Je cherche seulement à produire des outils pour l’analyse historique. L’expérience soviétique a bien sûr à voir avec le capitalisme, comme une expérience conduite pour le renverser. Elle abolit la propriété privée des grands moyens de production, et par là une large part des mécanismes marchands (je m’explique assez longue là-dessus au § 513). Elle mise ainsi sur l’autre grand mode de la connexion sociale, sur l’autre médiation, qui est l’organisation (et pour moi le concept de " valeur " concerne les deux médiations, et leurs rapports). On peut évidemment appeler cela du capitalisme.
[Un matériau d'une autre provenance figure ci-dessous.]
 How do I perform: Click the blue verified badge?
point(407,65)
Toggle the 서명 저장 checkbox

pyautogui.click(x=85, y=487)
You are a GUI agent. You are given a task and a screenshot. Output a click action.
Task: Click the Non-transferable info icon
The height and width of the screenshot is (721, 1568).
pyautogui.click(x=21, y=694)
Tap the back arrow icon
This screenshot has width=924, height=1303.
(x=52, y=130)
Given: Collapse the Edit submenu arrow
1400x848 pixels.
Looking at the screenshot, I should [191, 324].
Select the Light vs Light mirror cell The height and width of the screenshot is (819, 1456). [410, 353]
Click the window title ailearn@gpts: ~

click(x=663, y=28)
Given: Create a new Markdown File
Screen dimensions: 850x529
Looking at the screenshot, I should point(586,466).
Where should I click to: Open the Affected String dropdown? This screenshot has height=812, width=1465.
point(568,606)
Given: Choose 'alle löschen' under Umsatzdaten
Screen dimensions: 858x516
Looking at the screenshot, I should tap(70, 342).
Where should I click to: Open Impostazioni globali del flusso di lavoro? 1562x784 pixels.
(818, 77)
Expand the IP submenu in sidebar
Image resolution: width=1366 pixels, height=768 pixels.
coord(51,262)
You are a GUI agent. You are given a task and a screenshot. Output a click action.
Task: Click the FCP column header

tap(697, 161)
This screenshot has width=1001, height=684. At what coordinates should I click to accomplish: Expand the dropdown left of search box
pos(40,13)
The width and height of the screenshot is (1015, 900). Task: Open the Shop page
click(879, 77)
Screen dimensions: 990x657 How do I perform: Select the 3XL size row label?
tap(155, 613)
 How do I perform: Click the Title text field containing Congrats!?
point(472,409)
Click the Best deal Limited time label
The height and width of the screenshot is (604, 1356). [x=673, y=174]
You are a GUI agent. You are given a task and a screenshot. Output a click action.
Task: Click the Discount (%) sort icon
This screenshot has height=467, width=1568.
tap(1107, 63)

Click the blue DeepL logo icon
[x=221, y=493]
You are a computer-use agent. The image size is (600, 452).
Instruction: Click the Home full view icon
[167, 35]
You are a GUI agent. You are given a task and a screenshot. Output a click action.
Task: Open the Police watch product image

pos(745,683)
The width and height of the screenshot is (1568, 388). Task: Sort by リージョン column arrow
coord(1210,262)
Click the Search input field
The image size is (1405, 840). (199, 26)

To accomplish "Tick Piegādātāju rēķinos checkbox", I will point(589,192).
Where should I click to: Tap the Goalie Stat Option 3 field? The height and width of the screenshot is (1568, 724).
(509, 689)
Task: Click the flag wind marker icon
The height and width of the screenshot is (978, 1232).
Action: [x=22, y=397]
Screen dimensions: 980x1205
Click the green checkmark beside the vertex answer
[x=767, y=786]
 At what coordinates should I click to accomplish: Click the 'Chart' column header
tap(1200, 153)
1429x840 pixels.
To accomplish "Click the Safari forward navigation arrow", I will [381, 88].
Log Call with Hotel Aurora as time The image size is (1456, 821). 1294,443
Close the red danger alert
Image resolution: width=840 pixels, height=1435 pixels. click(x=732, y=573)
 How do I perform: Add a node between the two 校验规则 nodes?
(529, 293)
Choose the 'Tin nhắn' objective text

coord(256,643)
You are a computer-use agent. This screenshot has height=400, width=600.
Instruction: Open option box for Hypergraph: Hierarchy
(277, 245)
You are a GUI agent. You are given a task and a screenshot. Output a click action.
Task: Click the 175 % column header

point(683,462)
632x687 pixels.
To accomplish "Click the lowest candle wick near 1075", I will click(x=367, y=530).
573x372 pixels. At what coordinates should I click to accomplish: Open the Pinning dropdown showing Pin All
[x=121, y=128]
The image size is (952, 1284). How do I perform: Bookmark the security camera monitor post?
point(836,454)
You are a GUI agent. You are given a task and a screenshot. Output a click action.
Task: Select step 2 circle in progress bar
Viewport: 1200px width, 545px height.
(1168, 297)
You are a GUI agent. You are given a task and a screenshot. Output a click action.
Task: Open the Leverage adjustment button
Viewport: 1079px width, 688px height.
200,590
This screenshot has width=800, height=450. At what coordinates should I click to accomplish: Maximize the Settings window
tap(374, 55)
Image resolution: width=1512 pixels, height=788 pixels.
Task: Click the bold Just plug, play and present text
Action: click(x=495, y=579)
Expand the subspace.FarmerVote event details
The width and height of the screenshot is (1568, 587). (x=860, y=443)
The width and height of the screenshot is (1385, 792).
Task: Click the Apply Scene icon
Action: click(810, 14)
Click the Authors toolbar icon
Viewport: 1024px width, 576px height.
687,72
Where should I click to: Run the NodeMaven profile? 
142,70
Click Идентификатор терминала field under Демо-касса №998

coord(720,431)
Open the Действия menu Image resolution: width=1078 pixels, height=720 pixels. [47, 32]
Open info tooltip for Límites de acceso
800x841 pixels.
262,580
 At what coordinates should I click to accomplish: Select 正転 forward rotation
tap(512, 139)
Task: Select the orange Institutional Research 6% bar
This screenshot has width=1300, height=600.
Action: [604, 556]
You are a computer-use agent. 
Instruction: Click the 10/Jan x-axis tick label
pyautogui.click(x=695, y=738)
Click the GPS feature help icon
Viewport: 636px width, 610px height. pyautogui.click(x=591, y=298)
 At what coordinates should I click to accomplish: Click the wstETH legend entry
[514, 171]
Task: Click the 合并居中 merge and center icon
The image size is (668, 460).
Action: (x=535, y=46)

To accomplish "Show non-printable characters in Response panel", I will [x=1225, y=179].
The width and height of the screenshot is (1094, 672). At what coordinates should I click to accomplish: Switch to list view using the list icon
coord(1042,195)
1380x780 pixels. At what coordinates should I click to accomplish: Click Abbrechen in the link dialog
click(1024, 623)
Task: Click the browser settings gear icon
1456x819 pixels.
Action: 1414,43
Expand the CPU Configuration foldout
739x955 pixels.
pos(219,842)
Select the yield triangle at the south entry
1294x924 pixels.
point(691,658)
Mais je crois que cette appellation occulte le caractère singulier de cette forme de société, marquée par cette décision de tout miser sur l’autre médiation, supposée, dans une utopie (que le Marx historique, l’auteur dont on connaît les textes, partage), ouvrir à des rapports sociaux " transparents ", démocratiques, " immédiats ", — termes équivalents. Alors que le socialisme me semble être un objectif historique de lutte contre les effets-classe de ces deux médiations. Qui ne sont pas non plus équivalentes. Car il est vrai que la forme organisée (publique, à divers niveaux) appelle la " publicité " au sens de Kant, c’est-à-dire l’expression (l’affrontement) publique sur les fins, les moyens. Elle est plus ouverte au contrôle démocratique, plus sensible à un pouvoir commun. C’est dans cette mesure que les termes politiques de gauche et de droite gardent leur pertinence, même si l’on peut penser que la base sociale de la social-démocratie est désormais largement du côté de l’encadrement et de la hiérarchie de l’organisation sociale.